Pero quizá lo peor sea el menudeo de casos en los que la contradicción entre su presentación como modelo de ética pública y realidad se hace patente. Es cierto que están siendo sometidos a un escrutinio tremendo: pero es precisamente por eso, porque están fundando su discurso en la descalificación permanente de los modos de hacer política de los demás. Y no les faltan razones para ello, en algunos casos. Pero he aquí el precio a pagar: el ataque indiscriminado es muy barato, pero no gratuito. El caso de la Caja de Resistencia de Monedero es insoportable por todo lo que «significa», pero, sobre todo, porque lo intenta justificar por los altos intereses morales que le asisten. Y no se asume ninguna responsabilidad política mientras la cosa sea legal. Por ahí han empezado todos los corruptos que en el mundo han sido. Luego ya no necesitan justificarse, piensan: el poder justifica suficientemente.
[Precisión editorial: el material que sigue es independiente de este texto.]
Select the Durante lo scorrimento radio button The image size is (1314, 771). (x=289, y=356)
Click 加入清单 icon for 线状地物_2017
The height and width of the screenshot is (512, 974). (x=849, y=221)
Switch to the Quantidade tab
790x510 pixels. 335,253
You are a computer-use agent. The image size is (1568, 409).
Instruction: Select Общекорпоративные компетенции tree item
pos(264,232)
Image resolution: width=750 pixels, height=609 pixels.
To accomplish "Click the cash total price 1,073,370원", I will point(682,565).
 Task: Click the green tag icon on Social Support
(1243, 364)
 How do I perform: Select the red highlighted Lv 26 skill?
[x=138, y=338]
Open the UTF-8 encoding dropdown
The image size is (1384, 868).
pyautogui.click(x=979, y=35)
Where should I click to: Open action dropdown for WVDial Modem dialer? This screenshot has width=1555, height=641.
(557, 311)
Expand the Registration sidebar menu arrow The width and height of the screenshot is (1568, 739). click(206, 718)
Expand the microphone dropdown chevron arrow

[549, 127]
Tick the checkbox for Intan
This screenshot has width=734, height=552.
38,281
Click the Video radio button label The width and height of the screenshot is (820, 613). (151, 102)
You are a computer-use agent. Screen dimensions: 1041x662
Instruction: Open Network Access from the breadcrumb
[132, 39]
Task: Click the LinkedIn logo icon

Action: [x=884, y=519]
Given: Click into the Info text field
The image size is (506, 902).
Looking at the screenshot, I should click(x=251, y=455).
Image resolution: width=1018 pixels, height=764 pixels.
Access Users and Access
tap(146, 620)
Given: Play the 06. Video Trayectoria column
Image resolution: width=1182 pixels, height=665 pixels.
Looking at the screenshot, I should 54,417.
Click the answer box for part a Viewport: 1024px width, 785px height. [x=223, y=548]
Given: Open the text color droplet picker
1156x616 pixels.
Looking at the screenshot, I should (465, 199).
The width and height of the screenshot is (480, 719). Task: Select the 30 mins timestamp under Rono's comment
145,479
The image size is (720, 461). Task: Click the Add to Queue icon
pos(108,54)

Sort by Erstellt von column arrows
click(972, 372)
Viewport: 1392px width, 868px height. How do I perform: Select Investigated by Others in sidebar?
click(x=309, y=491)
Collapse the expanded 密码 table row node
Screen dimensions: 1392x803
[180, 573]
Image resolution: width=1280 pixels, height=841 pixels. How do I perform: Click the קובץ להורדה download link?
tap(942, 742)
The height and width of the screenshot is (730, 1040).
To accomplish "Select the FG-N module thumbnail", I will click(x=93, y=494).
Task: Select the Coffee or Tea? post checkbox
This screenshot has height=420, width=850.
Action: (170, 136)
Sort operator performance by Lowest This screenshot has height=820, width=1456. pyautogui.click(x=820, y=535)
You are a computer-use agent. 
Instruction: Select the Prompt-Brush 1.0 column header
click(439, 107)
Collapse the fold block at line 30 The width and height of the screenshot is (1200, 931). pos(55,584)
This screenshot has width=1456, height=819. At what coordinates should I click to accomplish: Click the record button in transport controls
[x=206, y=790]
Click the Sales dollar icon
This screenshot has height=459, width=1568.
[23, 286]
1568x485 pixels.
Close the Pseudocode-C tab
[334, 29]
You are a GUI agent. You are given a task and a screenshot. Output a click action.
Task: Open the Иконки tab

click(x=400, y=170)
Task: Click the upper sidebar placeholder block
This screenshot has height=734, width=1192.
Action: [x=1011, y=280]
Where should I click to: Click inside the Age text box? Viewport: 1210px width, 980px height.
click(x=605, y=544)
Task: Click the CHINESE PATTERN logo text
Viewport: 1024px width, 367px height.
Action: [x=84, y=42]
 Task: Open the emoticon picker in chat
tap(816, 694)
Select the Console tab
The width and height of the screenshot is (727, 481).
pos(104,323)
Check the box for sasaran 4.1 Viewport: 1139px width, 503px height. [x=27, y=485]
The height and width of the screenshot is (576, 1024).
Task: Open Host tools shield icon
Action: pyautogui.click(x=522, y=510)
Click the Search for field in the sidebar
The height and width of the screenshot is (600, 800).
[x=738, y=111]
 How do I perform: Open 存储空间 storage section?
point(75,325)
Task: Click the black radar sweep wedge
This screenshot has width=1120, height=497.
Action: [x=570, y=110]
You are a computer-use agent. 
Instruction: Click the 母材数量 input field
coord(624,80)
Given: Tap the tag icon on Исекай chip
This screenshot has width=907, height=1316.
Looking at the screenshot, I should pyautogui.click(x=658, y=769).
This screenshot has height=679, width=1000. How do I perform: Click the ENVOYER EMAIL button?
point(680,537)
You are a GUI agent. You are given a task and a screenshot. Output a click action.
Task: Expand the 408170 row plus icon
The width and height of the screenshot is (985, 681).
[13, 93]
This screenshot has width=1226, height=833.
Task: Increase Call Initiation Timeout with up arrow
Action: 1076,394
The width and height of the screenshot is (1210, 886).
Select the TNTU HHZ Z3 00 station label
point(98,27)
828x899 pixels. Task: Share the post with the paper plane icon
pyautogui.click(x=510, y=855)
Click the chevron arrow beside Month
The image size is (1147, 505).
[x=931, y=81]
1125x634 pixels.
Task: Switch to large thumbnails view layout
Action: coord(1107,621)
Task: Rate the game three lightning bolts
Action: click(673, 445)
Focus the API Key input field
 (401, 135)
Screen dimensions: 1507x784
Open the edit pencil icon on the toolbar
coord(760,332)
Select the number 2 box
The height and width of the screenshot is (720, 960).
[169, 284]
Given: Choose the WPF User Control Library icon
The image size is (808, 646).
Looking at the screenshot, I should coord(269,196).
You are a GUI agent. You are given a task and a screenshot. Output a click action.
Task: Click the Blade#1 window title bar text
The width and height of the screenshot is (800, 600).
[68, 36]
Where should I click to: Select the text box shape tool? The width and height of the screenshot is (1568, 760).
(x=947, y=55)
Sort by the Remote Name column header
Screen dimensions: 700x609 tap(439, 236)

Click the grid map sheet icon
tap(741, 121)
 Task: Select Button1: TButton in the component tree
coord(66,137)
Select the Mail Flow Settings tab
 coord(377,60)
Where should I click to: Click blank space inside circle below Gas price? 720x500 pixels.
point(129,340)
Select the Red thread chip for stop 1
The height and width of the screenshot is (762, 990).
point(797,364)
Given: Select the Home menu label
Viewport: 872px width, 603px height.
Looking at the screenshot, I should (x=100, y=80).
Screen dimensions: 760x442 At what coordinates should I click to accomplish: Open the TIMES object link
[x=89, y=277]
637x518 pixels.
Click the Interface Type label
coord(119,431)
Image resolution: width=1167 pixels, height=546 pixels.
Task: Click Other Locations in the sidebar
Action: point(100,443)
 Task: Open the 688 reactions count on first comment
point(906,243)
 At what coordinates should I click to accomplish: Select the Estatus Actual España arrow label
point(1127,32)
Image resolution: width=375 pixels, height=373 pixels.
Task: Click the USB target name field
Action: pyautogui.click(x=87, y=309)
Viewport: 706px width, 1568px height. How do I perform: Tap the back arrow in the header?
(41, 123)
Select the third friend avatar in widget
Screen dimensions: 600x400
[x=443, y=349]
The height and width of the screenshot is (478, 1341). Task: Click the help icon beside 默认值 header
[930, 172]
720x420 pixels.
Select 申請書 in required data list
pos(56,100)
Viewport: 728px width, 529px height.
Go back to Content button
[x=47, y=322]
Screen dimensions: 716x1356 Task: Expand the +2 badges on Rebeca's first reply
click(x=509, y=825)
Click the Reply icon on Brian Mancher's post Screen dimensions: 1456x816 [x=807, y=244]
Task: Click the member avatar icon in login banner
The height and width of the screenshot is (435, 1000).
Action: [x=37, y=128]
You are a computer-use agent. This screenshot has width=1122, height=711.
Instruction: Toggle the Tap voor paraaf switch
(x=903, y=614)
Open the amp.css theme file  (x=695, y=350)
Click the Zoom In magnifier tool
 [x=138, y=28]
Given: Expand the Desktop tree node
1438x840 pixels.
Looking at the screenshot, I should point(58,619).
Por eso el mejor esquema posible, ahora, para Podemos, es un acuerdo tácito con el PP: se usarán simbióticamente. Un PP como fuerza más votada es aceptable si uno se convierte de golpe en la segunda fuerza. Y al PP ya le va bien con un Podemos que haga imposible un pacto que le desplace del poder en muchos sitios. Eso es lo que me preocupa, porque esto es política y no ideología. Creo que la izquierda necesita a Podemos para transformar la realidad. Necesita sus votos, su ambición y su inteligencia estratégica. Pero no necesita su inflexible avidez de poder que puede «significar» un obstáculo tremendo para desalojar al PP del gobierno de muchos Ayuntamientos y de la Generalitat Valenciana. No necesita su redundante discurso que pone a todos los demás en la misma orilla. No necesita su ruido. No necesita su ejemplaridad moral. Los demás somos imperfectos, ya lo sabemos. Pero algunos estamos desde hace mucho tiempo donde ellos quieren ir. Un respeto.